• DIRECTIONS
Lay out every line of the items below as a Markdown table with the columns Row and Text. Number each row and leave out blank lines.
--- DATA PROVIDED ---
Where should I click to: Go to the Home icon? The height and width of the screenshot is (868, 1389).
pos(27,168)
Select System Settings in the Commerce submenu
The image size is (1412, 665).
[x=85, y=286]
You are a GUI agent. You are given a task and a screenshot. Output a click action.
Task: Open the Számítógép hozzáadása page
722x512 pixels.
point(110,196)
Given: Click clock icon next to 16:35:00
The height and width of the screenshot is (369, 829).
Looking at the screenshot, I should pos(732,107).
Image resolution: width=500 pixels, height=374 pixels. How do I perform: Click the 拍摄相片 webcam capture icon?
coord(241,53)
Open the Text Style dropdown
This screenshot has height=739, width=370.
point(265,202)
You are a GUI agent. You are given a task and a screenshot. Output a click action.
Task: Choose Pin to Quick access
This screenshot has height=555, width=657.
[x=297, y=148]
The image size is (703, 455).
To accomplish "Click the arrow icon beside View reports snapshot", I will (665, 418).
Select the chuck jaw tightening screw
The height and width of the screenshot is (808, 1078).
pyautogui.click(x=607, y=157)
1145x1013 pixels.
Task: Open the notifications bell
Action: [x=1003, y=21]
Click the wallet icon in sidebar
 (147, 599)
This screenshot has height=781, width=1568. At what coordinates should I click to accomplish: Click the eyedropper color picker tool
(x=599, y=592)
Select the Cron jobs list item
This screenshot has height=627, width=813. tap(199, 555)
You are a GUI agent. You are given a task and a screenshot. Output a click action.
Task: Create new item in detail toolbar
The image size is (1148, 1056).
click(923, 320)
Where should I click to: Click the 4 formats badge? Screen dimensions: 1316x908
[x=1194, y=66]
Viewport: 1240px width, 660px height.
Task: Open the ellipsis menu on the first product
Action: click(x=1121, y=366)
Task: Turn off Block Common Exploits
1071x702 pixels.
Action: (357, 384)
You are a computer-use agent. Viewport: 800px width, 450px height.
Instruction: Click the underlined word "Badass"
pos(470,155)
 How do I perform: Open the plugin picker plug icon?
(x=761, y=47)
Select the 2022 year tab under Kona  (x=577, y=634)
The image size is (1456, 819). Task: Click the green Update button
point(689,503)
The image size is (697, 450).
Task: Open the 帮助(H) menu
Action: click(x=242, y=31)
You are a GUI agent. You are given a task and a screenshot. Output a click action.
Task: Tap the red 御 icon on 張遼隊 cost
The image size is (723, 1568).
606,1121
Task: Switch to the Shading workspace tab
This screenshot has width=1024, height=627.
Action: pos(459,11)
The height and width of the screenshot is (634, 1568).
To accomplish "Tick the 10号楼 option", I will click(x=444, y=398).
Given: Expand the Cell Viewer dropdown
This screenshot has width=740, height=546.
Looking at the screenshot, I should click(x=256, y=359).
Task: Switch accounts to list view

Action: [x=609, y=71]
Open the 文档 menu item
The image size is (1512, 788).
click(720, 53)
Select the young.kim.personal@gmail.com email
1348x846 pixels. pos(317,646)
---
• THE COMPLETED TASK
| Row | Text |
|---|---|
| 1 | Where should I click to: Go to the Home icon? The height and width of the screenshot is (868, 1389). |
| 2 | pos(27,168) |
| 3 | Select System Settings in the Commerce submenu |
| 4 | The image size is (1412, 665). |
| 5 | [x=85, y=286] |
| 6 | You are a GUI agent. You are given a task and a screenshot. Output a click action. |
| 7 | Task: Open the Számítógép hozzáadása page |
| 8 | 722x512 pixels. |
| 9 | point(110,196) |
| 10 | Given: Click clock icon next to 16:35:00 |
| 11 | The height and width of the screenshot is (369, 829). |
| 12 | Looking at the screenshot, I should pos(732,107). |
| 13 | Image resolution: width=500 pixels, height=374 pixels. How do I perform: Click the 拍摄相片 webcam capture icon? |
| 14 | coord(241,53) |
| 15 | Open the Text Style dropdown |
| 16 | This screenshot has height=739, width=370. |
| 17 | point(265,202) |
| 18 | You are a GUI agent. You are given a task and a screenshot. Output a click action. |
| 19 | Task: Choose Pin to Quick access |
| 20 | This screenshot has height=555, width=657. |
| 21 | [x=297, y=148] |
| 22 | The image size is (703, 455). |
| 23 | To accomplish "Click the arrow icon beside View reports snapshot", I will (665, 418). |
| 24 | Select the chuck jaw tightening screw |
| 25 | The height and width of the screenshot is (808, 1078). |
| 26 | pyautogui.click(x=607, y=157) |
| 27 | 1145x1013 pixels. |
| 28 | Task: Open the notifications bell |
| 29 | Action: [x=1003, y=21] |
| 30 | Click the wallet icon in sidebar |
| 31 |  (147, 599) |
| 32 | This screenshot has height=781, width=1568. At what coordinates should I click to accomplish: Click the eyedropper color picker tool |
| 33 | (x=599, y=592) |
| 34 | Select the Cron jobs list item |
| 35 | This screenshot has height=627, width=813. tap(199, 555) |
| 36 | You are a GUI agent. You are given a task and a screenshot. Output a click action. |
| 37 | Task: Create new item in detail toolbar |
| 38 | The image size is (1148, 1056). |
| 39 | click(923, 320) |
| 40 | Where should I click to: Click the 4 formats badge? Screen dimensions: 1316x908 |
| 41 | [x=1194, y=66] |
| 42 | Viewport: 1240px width, 660px height. |
| 43 | Task: Open the ellipsis menu on the first product |
| 44 | Action: click(x=1121, y=366) |
| 45 | Task: Turn off Block Common Exploits |
| 46 | 1071x702 pixels. |
| 47 | Action: (357, 384) |
| 48 | You are a computer-use agent. Viewport: 800px width, 450px height. |
| 49 | Instruction: Click the underlined word "Badass" |
| 50 | pos(470,155) |
| 51 |  How do I perform: Open the plugin picker plug icon? |
| 52 | (x=761, y=47) |
| 53 | Select the 2022 year tab under Kona  (x=577, y=634) |
| 54 | The image size is (1456, 819). Task: Click the green Update button |
| 55 | point(689,503) |
| 56 | The image size is (697, 450). |
| 57 | Task: Open the 帮助(H) menu |
| 58 | Action: click(x=242, y=31) |
| 59 | You are a GUI agent. You are given a task and a screenshot. Output a click action. |
| 60 | Task: Tap the red 御 icon on 張遼隊 cost |
| 61 | The image size is (723, 1568). |
| 62 | 606,1121 |
| 63 | Task: Switch to the Shading workspace tab |
| 64 | This screenshot has width=1024, height=627. |
| 65 | Action: pos(459,11) |
| 66 | The height and width of the screenshot is (634, 1568). |
| 67 | To accomplish "Tick the 10号楼 option", I will click(x=444, y=398). |
| 68 | Given: Expand the Cell Viewer dropdown |
| 69 | This screenshot has width=740, height=546. |
| 70 | Looking at the screenshot, I should click(x=256, y=359). |
| 71 | Task: Switch accounts to list view |
| 72 | Action: [x=609, y=71] |
| 73 | Open the 文档 menu item |
| 74 | The image size is (1512, 788). |
| 75 | click(720, 53) |
| 76 | Select the young.kim.personal@gmail.com email |
| 77 | 1348x846 pixels. pos(317,646) |